Again, mention of knitted items but no mention of a gansey or anything we could interpret as such. In 1773, Racehorse attempted an expedition to the North Pole, so this is detailing clothing from the most extreme conditions imaginable. Capt. Phipps took both Racehorse and Carcass to esplore the North-West Passage in 1773 – Horatio Nelson was midshipman on the Carcass, and it was on this expedition he had his famous brawl with a polar bear. There’s a vivid account of this voyage here.
1oth May, 1773
Having received Directions for the Right Honble [sic] the Lords Commissioners of the Admiralty to furnish the undermentioned Extra Necessaries for the crews of His Majesty’s sloops Racehorse and Carcass, viz: –
Flannel jackets two for each Man
Fearnought Jackets, Lined – Two
Kersey Inside Waistcoats lined – Two
Milled Yarn Caps – Two
Boots – One Pair
Boot Stockings – Two pair
Fearnought Trowsers – Two Pair
Mittings [sic] One Dozen Pair each Man
We desire you will please to let us know what Numbers of Men are to be furnished therewith
Your Humble Servants
Hon’ble Captain Phipps
Racehorse at Deptford.
(From the Mulgrave Archives, letter loaned to exhibition by Lord Normanby)
2 replies on “Racehorse at Deptford”
Hi Freyalyn! You know, I was too busy with the stockings to look too closely at the gloves! So I bet you’re right if that’s your observation! I was cursing the fact the stockings were at the back and what I couldn’t see were the decreases/increases, but clocked as much as I could! Tell you what – the stockings had a very interesting ribbed section I did spot – extremely erratic. The hat seemed to have a couple of rounds purl at the start, which I’d guess was due to the thrums?

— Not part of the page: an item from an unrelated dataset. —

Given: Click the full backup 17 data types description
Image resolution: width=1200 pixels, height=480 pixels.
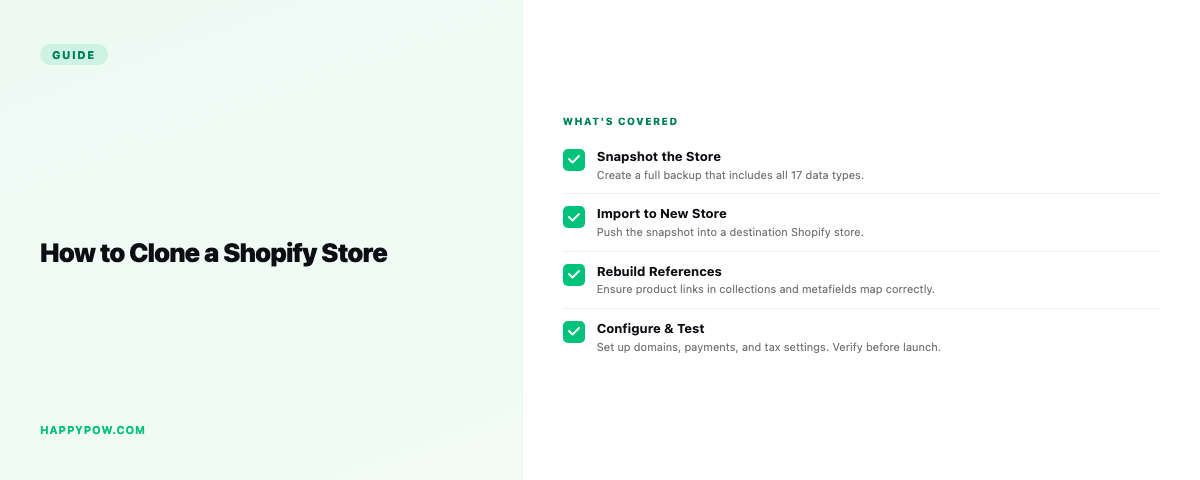Looking at the screenshot, I should click(730, 175).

I think the ‘milled’ hats will refer to the finishing – fulling – so they could be like the rough ‘bump hats’ mentioned in ‘Old Handknitters of the Dales’ – knit huge and fulled down? In his book, Stephen Baines mentions the knitted caps usually being plastered with tar. (That’s on top of being fulled!) I do think the ‘milled’ refers more to fulling than to the yarn being millspun – but as you say, at this date they’d be quite likely to be millspun.

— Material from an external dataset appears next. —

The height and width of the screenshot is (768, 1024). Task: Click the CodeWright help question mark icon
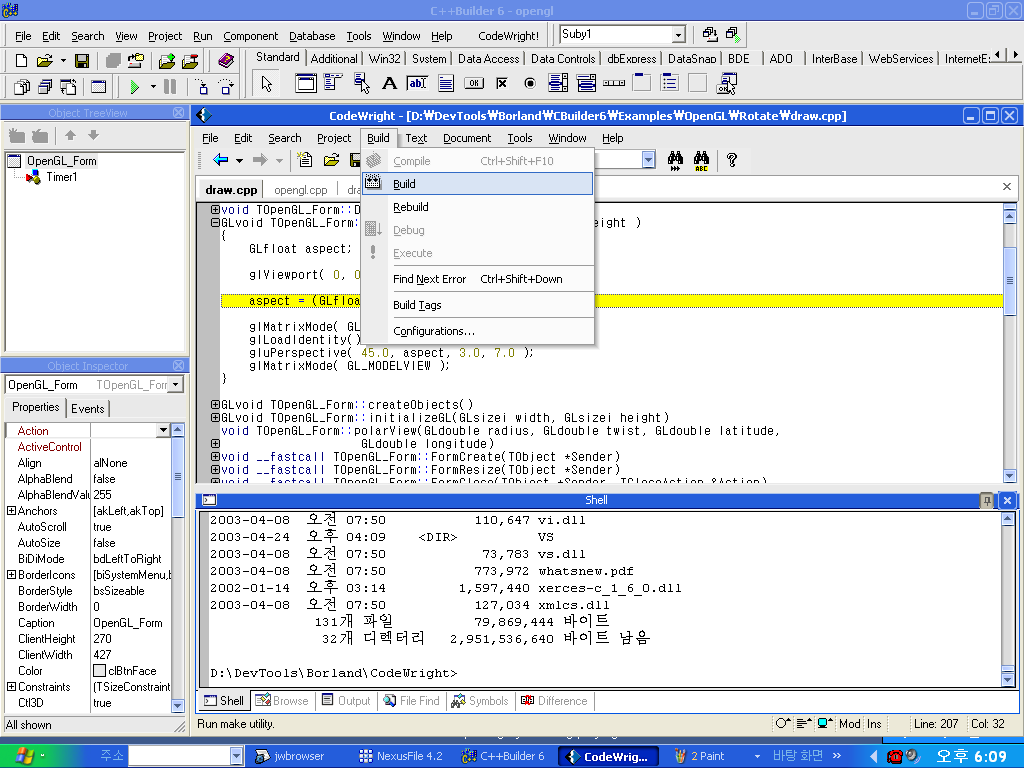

The stockings looked handspun to me – as did the hat. Stockings very fine (I reckon the cast on was somewhere around 140 st?)
Yep, I made a note of this letter too – fascinating to find all items so well described yet nary a mention of sweaters or ganseys. I love that there seems to be an expectation that mittens will be lost!
I had very close look at the mittens in the case (my noseprint may still be on the glass) and wondered that perhaps there was a twined cast on and perhaps the first row or two.
Do you think the ‘milled yarn caps’ refers to fulling of the knitted caps, or that they were knitted from mill-spun yarn? If the latter, would that imply that other items were handspun. Too late for that, I’d have thought.